= Jay White (impersonator) =

Canadian impersonator of Neil Diamond

Jay Albert White is a Canadian impersonator performing concerts in Las Vegas, Nevada. He is a singer, musician, actor and performer.

== Career==
Born in Kitchener, Ontario, White's career as a Neil Diamond tribute artist began in 1983 in the Salute to the Superstars show at the now-defunct Mr. F's Beef & Bourbon in Sterling Heights, Michigan. He had performed at the club for five years when a mutual friend sent word to Legends in Concert producer John Stuart in Las Vegas, NV.

White was offered a seven-week gig at a Reno casino, and it went so well he packed up and moved in 1989 to Vegas, where he did Diamond duty – 50 weeks a year for nine years – in "Legends in Concert" at the Imperial Palace Hotel and Casino. Jay would become the longest running act at Legends, performing in the hotel for almost nine years. White also was the first person to ever perform with Legends as a "living" legend (a musician still alive).
After Legends in Concert, Jay went on to play corporate functions, cruises, and venues as a solo performer with a live band.

Jay left performing as a solo act at the Riviera Hotel and Casino in Las Vegas after a successful 8-year run (2000 shows). Performing as a solo tribute headliner in one venue, Jay's was the longest running act of its kind in the U.S.

In 2008, Jay appeared as Neil Diamond in the Ron Howard-directed movie Frost/Nixon.

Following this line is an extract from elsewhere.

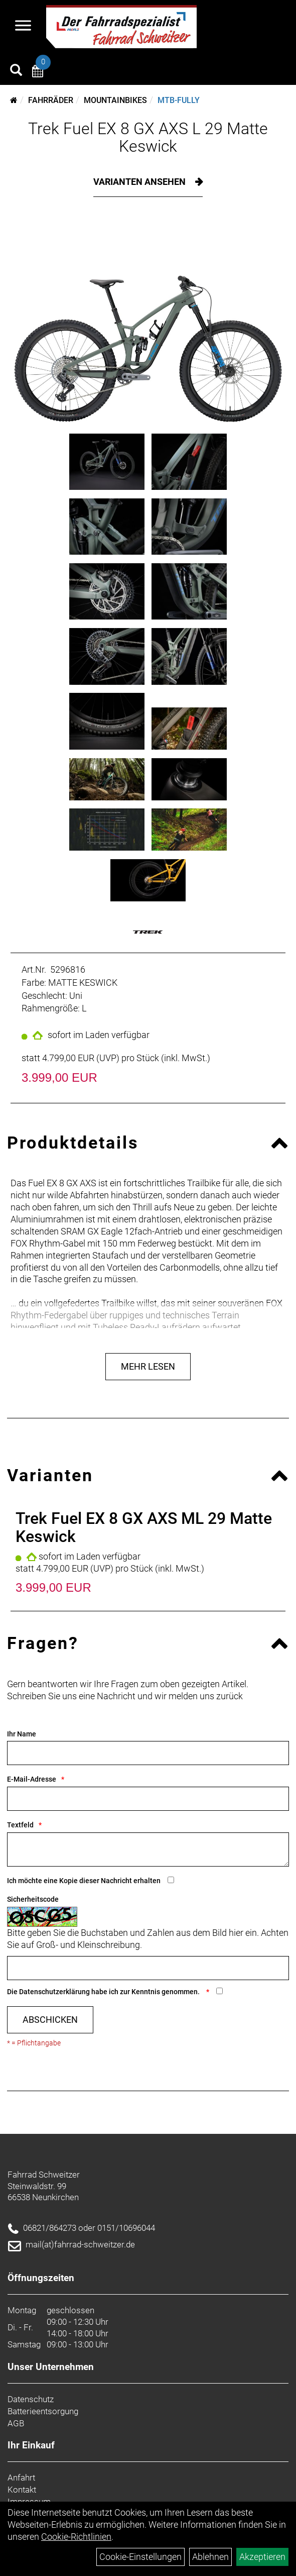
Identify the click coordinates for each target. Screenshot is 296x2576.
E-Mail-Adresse (31, 1779)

In 2011, he appeared as Noah Kaminsky in the independent movie Beautiful Noise.

==Personal life==
Jay is also an accomplished hockey goaltender. He has been playing goal since he was eight years old. His dream was to make it to the NHL one day; the farthest he took his hockey career was a pair of preseason games with the IHL Kalamazoo Wings. White has also played as a backup goaltender for the IHL's now-defunct Las Vegas Thunder, and the ECHL's Las Vegas Wranglers and Florida Everblades.